What RevOps teams should evaluate in a B2B contact data platform
If you only look at five things, look at these:
- Coverage rate on your actual target segment—not overall coverage. Ask for match rate on your ICP industries and geographies, not "all US companies."
- Data freshness—ask when records were last refreshed. Refresh cadence varies wildly across the industry.
- Verification layers—syntax only, MX, or SMTP and manual review? The answer tells you the price point you should expect.
- Bounce rate by segment—vendors quote their best segment. Ask for yours.
- Compliance and data handling—GDPR applicability, CCPA, data provenance. Your legal team will make this a deal-breaker before renewal.
That's it. Not ten. Not twenty. If a vendor can't answer these five with specific numbers, you're talking to too many vendors.
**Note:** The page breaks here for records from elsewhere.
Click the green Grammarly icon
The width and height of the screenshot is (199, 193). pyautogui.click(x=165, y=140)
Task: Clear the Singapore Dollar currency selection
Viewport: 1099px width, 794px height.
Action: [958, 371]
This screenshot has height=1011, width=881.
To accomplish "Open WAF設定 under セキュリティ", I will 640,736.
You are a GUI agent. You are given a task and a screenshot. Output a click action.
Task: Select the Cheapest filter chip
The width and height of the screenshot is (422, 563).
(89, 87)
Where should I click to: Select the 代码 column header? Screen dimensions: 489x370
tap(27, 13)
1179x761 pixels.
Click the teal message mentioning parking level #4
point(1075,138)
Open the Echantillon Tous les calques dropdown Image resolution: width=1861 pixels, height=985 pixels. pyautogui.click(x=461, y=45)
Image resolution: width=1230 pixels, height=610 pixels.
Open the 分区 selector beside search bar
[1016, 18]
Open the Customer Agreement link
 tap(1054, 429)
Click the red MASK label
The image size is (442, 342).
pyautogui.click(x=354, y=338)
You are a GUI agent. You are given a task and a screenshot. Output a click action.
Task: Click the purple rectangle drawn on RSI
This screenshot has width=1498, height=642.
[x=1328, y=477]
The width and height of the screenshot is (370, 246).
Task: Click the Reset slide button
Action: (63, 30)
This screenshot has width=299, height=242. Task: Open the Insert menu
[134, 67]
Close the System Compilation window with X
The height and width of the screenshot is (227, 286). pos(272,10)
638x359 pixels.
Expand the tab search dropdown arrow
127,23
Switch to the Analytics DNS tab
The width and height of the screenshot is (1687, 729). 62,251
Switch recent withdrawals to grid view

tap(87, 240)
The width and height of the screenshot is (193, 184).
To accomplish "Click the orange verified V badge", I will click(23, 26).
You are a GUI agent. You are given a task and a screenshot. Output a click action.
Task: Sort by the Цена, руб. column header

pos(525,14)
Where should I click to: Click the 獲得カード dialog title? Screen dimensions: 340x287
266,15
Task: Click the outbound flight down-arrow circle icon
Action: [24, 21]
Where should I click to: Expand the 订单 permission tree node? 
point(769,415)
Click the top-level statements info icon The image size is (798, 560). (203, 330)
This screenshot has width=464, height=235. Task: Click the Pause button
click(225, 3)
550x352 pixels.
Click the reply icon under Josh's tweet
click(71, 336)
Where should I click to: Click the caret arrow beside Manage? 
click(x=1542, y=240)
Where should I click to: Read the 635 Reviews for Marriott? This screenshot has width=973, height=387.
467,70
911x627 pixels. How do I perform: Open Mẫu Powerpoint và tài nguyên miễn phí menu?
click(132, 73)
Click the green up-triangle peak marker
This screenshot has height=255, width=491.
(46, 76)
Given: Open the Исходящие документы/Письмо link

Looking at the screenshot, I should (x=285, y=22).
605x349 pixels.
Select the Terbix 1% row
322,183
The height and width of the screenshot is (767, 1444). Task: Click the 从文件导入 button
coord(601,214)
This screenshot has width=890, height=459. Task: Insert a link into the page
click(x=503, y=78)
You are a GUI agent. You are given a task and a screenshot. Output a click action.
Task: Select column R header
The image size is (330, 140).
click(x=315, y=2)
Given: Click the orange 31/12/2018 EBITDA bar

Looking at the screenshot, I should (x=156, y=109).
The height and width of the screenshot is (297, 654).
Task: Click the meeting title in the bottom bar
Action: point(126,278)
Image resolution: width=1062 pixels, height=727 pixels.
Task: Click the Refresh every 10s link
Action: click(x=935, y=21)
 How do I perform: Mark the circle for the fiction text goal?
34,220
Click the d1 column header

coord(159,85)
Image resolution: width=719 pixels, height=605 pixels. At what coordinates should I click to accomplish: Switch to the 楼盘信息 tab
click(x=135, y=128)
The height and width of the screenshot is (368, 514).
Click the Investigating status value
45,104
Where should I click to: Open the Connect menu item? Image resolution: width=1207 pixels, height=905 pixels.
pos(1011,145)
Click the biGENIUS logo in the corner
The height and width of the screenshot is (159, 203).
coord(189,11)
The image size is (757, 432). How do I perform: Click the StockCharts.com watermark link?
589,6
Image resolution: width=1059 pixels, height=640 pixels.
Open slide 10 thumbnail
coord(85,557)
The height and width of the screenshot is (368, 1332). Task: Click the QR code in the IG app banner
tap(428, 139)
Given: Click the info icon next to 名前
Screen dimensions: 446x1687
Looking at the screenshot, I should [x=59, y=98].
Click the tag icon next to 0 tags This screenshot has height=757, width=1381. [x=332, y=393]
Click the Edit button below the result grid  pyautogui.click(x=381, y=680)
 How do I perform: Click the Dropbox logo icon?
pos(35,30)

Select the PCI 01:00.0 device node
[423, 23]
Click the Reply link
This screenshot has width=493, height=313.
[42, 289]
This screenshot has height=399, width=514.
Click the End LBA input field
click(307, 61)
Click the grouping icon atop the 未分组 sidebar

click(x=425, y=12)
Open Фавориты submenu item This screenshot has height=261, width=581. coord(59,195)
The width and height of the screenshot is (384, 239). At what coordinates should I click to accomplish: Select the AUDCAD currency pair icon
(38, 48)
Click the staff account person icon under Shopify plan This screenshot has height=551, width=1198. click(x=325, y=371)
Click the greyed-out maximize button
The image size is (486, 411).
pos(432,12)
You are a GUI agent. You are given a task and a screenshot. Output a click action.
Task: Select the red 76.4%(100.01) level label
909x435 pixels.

Where this advice doesn't apply
I'm not pretending this is universal. A few things I'd flag up front:
If your industry is genuinely closed (you sell into a niche where public data barely exists), waterfall enrichment has diminishing returns, and better intent data won't save you. The value is shifting toward your own first-party signals anyway—website visits and product usage.
If you're in a regulated industry—healthcare, financial services, defense—everything above takes a back seat to compliance. Talk to your legal team before you talk to any contact data vendor.
And one more thing: I don't do RevOps architecture. I can't tell you how your CRM should be wired or what your sequence structure should look like. That's a role I respect and don't claim. I do delivery and data pipeline work, and that's the only angle I'm speaking from.
Last piece, and it matters to how we actually work: small teams deserve good data too. We have a rule internally—a 500-record list and a 50,000-record list get the same process. Small isn't an accident; it's someone deciding whether to trust you. And more often than not, the accounts that started at 500 ended up being the ones that came back for 50,000.